По существу, Маяковский был отзывчивый человек, но он эту сторону своего "я" стыдливо скрывал под маской напускной холодности и даже грубости. Он способен был на трогательные, думается, даже на почти сентиментальные поступки; все это так мало вяжется с его канонизированным образом.
Маяковский сам, вероятно, сознавал, что живопись – не его призвание.
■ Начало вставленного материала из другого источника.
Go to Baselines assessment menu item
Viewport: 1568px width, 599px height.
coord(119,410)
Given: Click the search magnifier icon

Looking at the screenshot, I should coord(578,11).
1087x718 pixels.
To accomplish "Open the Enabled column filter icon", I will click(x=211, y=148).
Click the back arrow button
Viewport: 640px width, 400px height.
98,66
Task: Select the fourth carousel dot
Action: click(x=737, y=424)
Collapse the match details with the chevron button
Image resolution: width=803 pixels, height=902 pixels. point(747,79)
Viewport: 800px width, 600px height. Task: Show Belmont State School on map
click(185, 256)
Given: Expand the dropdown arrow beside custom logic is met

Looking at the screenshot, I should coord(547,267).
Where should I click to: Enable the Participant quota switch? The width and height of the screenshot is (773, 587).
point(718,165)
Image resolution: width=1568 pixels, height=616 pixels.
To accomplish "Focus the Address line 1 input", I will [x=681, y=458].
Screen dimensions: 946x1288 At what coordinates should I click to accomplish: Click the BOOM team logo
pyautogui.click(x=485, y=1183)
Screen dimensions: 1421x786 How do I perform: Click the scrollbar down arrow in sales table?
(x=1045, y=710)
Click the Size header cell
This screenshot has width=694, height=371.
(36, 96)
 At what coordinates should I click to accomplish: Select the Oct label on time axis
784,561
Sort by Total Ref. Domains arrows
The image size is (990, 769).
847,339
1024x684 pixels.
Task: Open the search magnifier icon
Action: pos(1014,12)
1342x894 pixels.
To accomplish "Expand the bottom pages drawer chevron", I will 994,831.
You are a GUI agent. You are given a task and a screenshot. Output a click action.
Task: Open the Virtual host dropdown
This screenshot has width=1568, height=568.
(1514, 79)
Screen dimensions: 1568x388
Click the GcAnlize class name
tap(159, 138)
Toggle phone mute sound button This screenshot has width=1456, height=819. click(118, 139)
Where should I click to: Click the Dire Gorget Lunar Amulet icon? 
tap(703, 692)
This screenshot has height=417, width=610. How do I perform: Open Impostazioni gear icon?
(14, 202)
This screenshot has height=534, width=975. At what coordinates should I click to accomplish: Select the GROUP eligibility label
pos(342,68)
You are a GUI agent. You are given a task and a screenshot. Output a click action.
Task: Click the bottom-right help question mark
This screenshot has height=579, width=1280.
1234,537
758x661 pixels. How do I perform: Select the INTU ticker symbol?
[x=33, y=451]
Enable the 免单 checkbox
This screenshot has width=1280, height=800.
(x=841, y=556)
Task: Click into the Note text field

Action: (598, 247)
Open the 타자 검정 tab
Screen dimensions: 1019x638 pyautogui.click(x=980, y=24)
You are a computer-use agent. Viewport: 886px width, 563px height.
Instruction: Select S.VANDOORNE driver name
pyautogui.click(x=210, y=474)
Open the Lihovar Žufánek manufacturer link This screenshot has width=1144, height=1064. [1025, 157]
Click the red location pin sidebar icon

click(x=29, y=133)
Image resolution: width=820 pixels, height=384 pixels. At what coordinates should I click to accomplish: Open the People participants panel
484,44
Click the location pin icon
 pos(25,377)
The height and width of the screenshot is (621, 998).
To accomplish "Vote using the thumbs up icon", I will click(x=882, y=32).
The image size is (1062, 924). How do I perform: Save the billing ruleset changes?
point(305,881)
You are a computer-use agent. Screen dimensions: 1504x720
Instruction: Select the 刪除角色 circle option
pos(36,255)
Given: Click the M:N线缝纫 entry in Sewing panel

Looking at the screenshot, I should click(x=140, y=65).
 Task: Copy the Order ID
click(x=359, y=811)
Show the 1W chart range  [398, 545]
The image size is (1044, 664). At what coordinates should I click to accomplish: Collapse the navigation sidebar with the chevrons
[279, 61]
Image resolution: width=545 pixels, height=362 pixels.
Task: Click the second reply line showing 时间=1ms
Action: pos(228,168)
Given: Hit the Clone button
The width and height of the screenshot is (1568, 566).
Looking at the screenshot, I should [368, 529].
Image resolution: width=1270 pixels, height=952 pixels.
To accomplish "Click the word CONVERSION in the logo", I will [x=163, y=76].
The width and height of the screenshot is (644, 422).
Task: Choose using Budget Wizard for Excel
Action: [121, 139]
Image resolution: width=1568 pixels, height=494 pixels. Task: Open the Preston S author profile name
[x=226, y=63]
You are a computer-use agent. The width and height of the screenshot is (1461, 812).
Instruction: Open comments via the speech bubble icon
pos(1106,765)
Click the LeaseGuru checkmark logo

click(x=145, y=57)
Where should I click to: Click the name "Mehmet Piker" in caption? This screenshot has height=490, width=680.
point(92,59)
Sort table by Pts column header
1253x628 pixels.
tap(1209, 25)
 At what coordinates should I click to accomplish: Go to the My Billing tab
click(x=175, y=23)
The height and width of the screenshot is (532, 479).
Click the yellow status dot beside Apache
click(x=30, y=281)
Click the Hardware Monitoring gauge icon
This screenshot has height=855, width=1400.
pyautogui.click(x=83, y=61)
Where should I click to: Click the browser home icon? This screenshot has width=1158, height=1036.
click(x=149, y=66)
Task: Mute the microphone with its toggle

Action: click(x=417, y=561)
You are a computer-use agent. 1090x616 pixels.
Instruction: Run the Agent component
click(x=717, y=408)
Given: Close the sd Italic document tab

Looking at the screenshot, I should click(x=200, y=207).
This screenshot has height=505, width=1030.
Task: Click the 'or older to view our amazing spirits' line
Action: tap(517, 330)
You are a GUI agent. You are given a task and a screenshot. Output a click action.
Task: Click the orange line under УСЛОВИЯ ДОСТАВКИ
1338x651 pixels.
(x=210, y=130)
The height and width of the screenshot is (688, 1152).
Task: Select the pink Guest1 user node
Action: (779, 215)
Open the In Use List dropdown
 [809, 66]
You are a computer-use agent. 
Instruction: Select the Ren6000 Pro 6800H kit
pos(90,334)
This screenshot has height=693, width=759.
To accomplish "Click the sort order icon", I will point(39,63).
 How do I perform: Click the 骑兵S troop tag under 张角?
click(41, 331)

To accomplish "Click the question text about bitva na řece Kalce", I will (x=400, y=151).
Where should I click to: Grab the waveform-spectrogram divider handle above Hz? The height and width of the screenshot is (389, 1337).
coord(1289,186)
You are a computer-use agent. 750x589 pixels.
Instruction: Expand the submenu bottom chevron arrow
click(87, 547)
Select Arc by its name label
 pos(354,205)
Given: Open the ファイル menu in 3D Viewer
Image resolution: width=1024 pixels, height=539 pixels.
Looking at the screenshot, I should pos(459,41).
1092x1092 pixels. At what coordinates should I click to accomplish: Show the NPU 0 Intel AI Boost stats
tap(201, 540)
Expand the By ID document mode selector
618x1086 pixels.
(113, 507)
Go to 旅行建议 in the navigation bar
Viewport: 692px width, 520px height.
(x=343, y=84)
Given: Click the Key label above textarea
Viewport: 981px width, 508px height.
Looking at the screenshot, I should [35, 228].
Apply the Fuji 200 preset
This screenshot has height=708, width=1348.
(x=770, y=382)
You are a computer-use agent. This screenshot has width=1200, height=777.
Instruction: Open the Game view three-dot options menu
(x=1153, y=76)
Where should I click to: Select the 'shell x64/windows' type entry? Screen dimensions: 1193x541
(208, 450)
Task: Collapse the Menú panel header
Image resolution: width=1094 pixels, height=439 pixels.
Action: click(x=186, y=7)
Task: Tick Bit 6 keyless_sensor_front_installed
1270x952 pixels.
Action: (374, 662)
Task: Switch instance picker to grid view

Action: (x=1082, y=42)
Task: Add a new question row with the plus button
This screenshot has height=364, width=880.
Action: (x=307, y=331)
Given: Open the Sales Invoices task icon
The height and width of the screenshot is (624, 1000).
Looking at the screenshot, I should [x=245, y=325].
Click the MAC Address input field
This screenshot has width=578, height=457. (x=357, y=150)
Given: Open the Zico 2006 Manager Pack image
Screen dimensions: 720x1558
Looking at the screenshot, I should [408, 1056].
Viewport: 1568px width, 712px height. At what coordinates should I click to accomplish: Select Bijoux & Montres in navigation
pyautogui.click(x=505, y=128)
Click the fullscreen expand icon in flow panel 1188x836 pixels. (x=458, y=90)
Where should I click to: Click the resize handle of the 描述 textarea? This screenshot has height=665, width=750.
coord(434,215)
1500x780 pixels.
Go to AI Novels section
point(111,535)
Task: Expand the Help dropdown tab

Он писал маслом, ярко расцвечивая холст, достигая внешнего весьма дешевого эффекта.
Наши профессора – довольно безобидный и совершенно безличный старичок Милорадович и Касаткин, считавшиеся "грозой" учеников, требовавший точного рисунка и знания анатомии, делали вид, что не замечают новаторских попыток Маяковского и даже похваливали его за колорит и ставили ему удовлетворительные отметки, кажется немного его побаиваясь.
Маяковский подтрунивал над обоими, бормоча им вслед: Косорадович и Милорадкин.
Позднее, уже утверждая себя как поэта, в период своей близости с Ларионовым, Маяковский не забрасывает живопись. Помню, что им был даже написан специально для Ларионовской выставки 1 какой-то "лучистый" этюд – довольно случайные диссонансы зеленых, синих и красных пересекающихся беспорядочных мазков. Но несерьезность попытки была, очевидно, ясна каждому, и лучистой картине так и не суждено было увидеть свет.
Маяковский как живописец проявился позднее. Он стал ярким плакатистом, создав свой собственный, вполне самостоятельный стиль политической карикатуры для "Окон РОСТА".
Впрочем, дарование Маяковского как карикатуриста стало проявляться еще в Школе живописи, в период первых стихов, собранных в его книжке "Я!" 2
В связи со стихом:
В небе жирафий рисунок готов
выпестрить ржавые чубы 3,–
я вспоминаю, что Маяковский испещрял в ту пору изображениями жирафов любой кусок бумаги, случайно попадавший ему под руку, или даже целые альбомы для рисования.
В Школе живописи можно было видеть, как Маяковский "выколачивает" ритмы своих кованых строк. Забравшись в какой-нибудь отдаленный угол мастерской, Маяковский, сидя на табуретке и обняв обеими руками голову, раскачивался вперед и назад, что-то бормоча себе под нос. Точно так же (по крайней мере в ту пору), путем бесконечных повторений и изменений создавал Маяковский и свои графические образы.